Compressed from 7 in. of water column to 3 psi, the gas enters a second carbon scrubber to remove siloxanes, which can harm the engines. In the plant’s static inline mixer, this cleaned and compressed biogas is mixed with the diluted natural gas to maintain the optimal gas blend of 80% digester gas and 20% purchased natural gas. If the mass flow rate of digester gas decreases, more diluted natural gas enters the blend, ensuring that little digester gas has to be flared off.

After passing through a particle filter, this mixed gas is ready to fuel up the Waukesha 7042 GLD engine. To improve engine performance, a high BTU shot of natural gas is injected into the precombustion engine chamber using admission valves to ignite the lean fuel mixture in the cylinders. The thermal meters provide a more efficient way to troubleshoot engine problems and optimize efficiency, according to Locatelli.

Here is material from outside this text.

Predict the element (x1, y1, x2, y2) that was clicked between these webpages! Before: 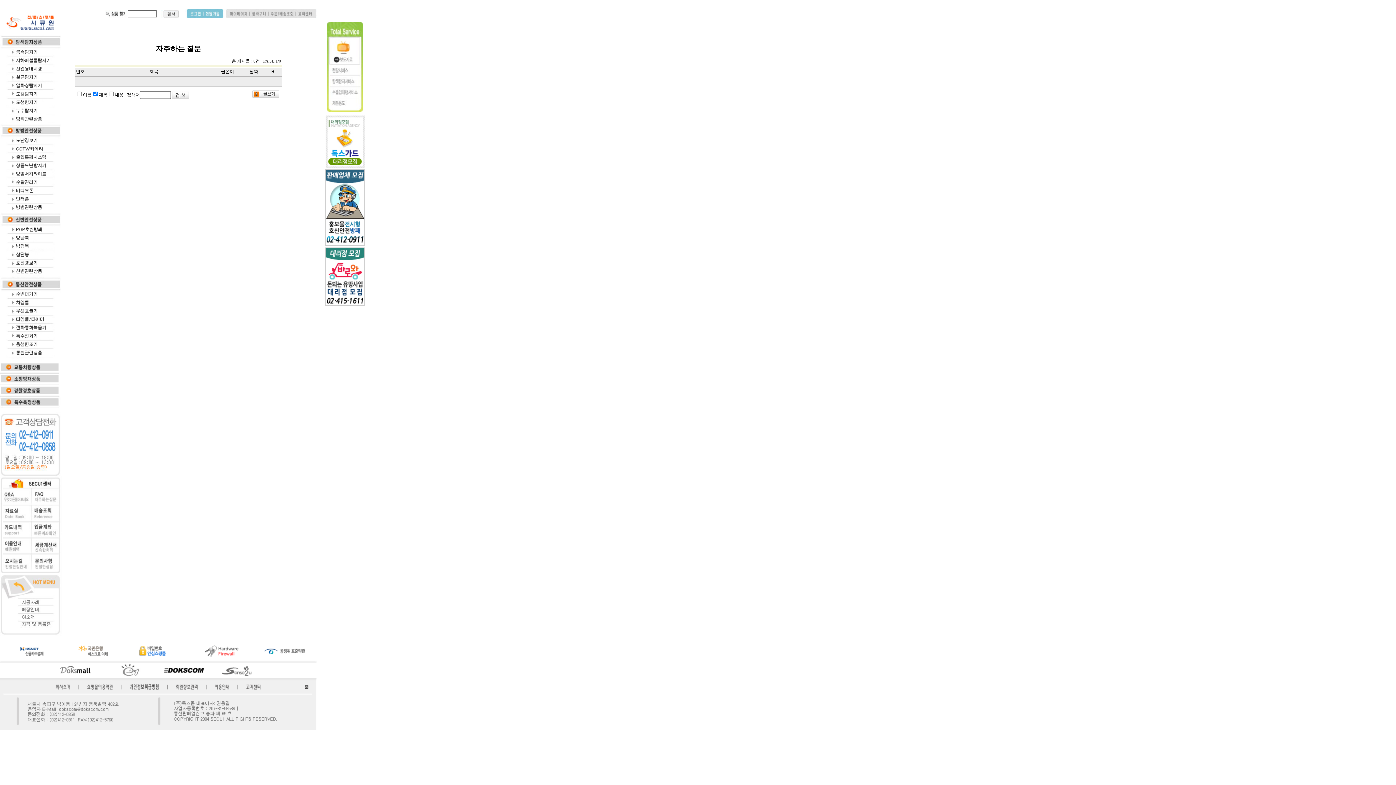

By reusing its methane, Santa Cruz WWTF prevents 41 tons of CO2 emissions from polluting our atmosphere. At times, however, especially when Cogeneration 1 is down, the plant must flare off extra biogas that needs to be measured. Mike Sanders, facility operations manager, said that the accuracy of instrumentation is critical not only for process control purposes but also for reporting through regulatory permit requirements to the Monterey Air Board. Soon this will also include the AB32 greenhouse gas requirements—measuring digester gas produced, digester gas burned in the cogeneration engines and digester gas flared to the atmosphere.

Energy Cost Savings

By using the sophisticated SCADA system and the ION meter, which automatically calculates the WWTF’s monthly energy bill, Meyers makes important energy-saving decisions each day. Using about 1.3 MW, the plant cannot run solely on the 820 kW produced by Cogeneration 1.

Between noon and 6 p.m. Monday through Friday from May to October, energy rates jump from 11 cents per kWh to $11 per kWh, which includes on-peak demand charges. To break these peak demand times, at 11:30 a.m. Meyers and other operators fire up their Waukesha 3521 GLD lean-burn engine, coined Cogeneration 2, which produces 440 kW of energy but runs solely on purchased natural gas at 14 cents per kwH.

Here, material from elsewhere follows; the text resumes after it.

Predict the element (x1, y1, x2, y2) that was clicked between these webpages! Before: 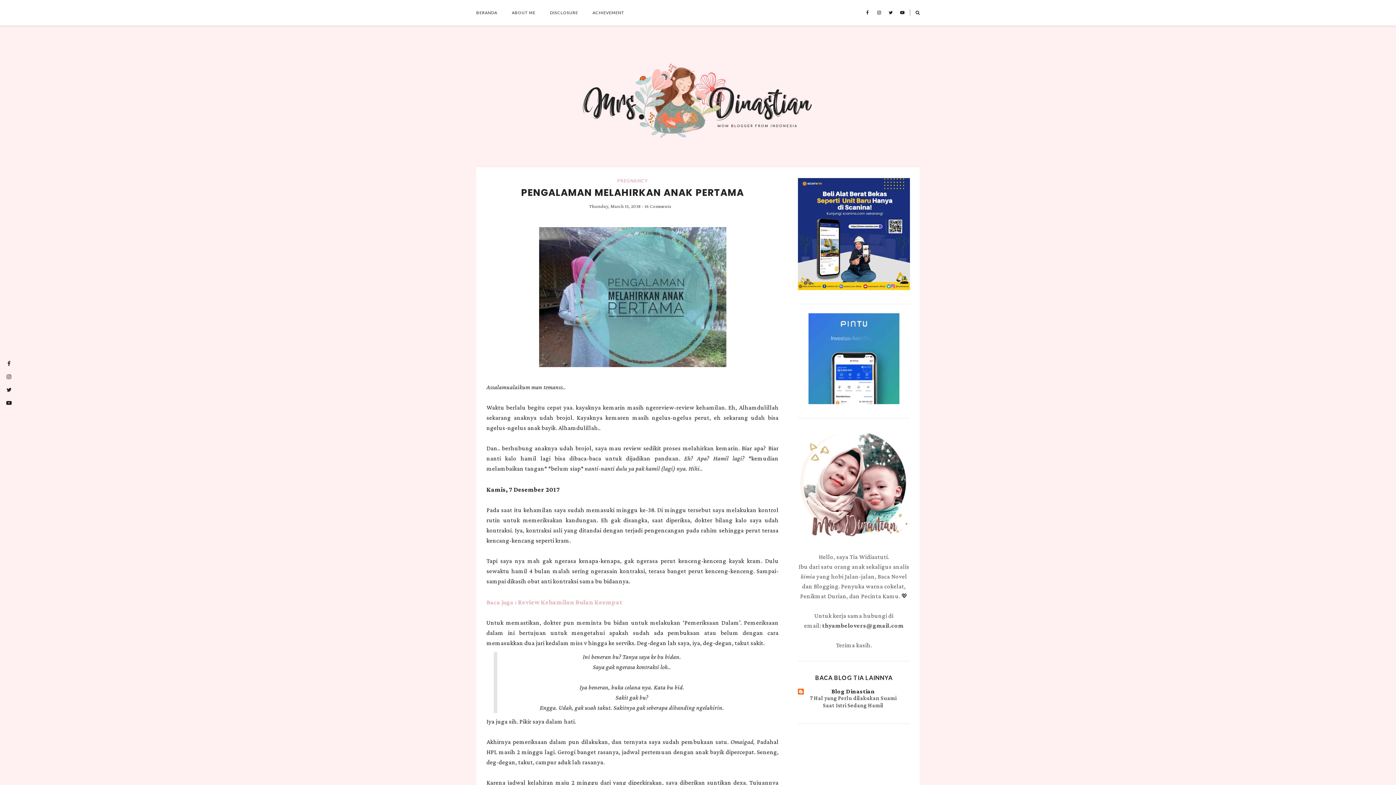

Meyers and other operators save Santa Cruz WWTF money on energy by choosing to pay for the natural gas to run Cogeneration 2 during peak demand times rather than importing expensive energy. “The bottom line for us is power,” Meyers said. “It’s an energy savings balancing act.”

Solutions in Action

With millions of dollars in instrumentation systems, nothing pleases operators more than to hear nothing about their instrumentation.

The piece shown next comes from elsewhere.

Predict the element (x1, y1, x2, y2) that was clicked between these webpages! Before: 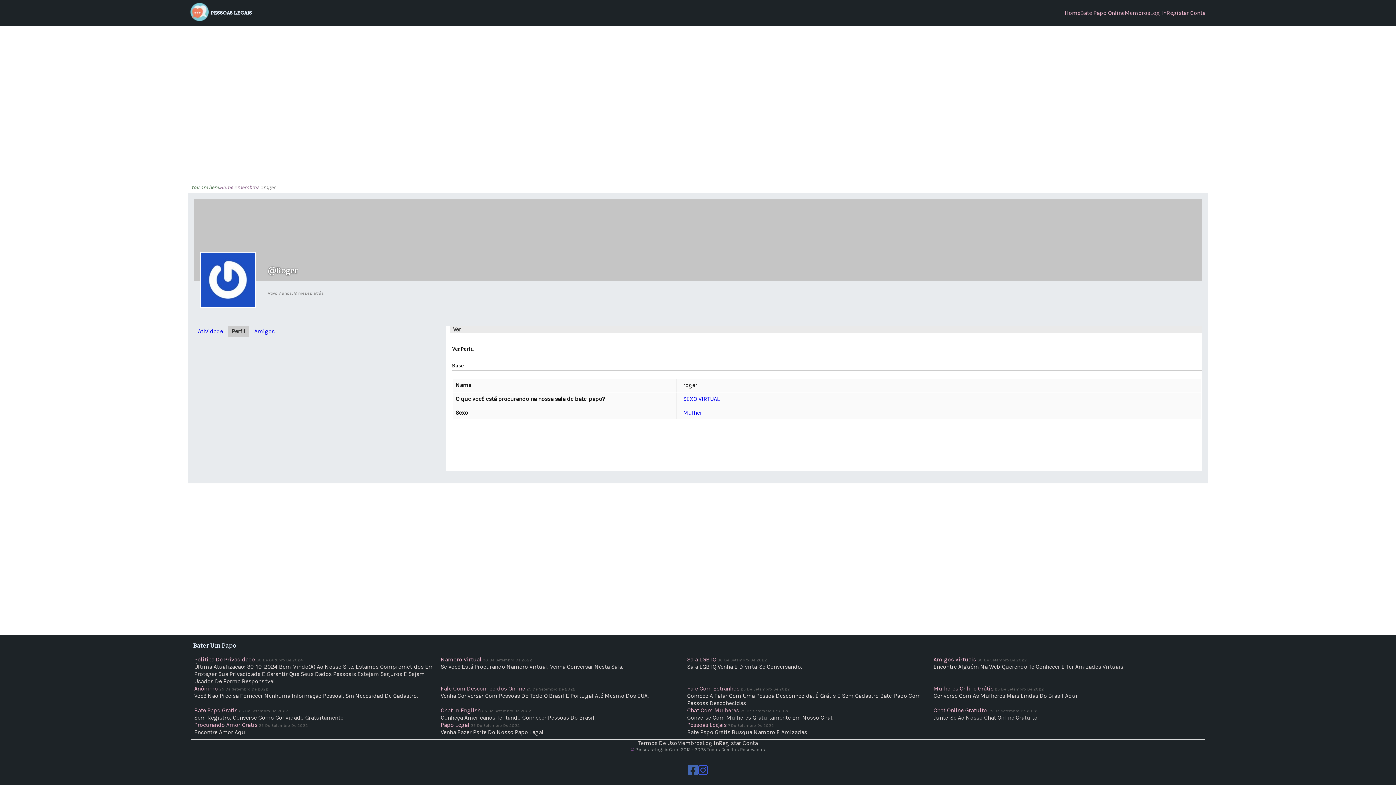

“We just want something that works. We need a turnkey solution, as they say. Sierra does that,” Meyers said.

With its cogeneration system, photo voltaic solar panels and heat-recovery system used to heat the digesters, Santa Cruz WWTF is one step ahead of the “green” curve, always striving to optimize energy usage, decrease its carbon footprint and improve energy production and savings with the latest technology.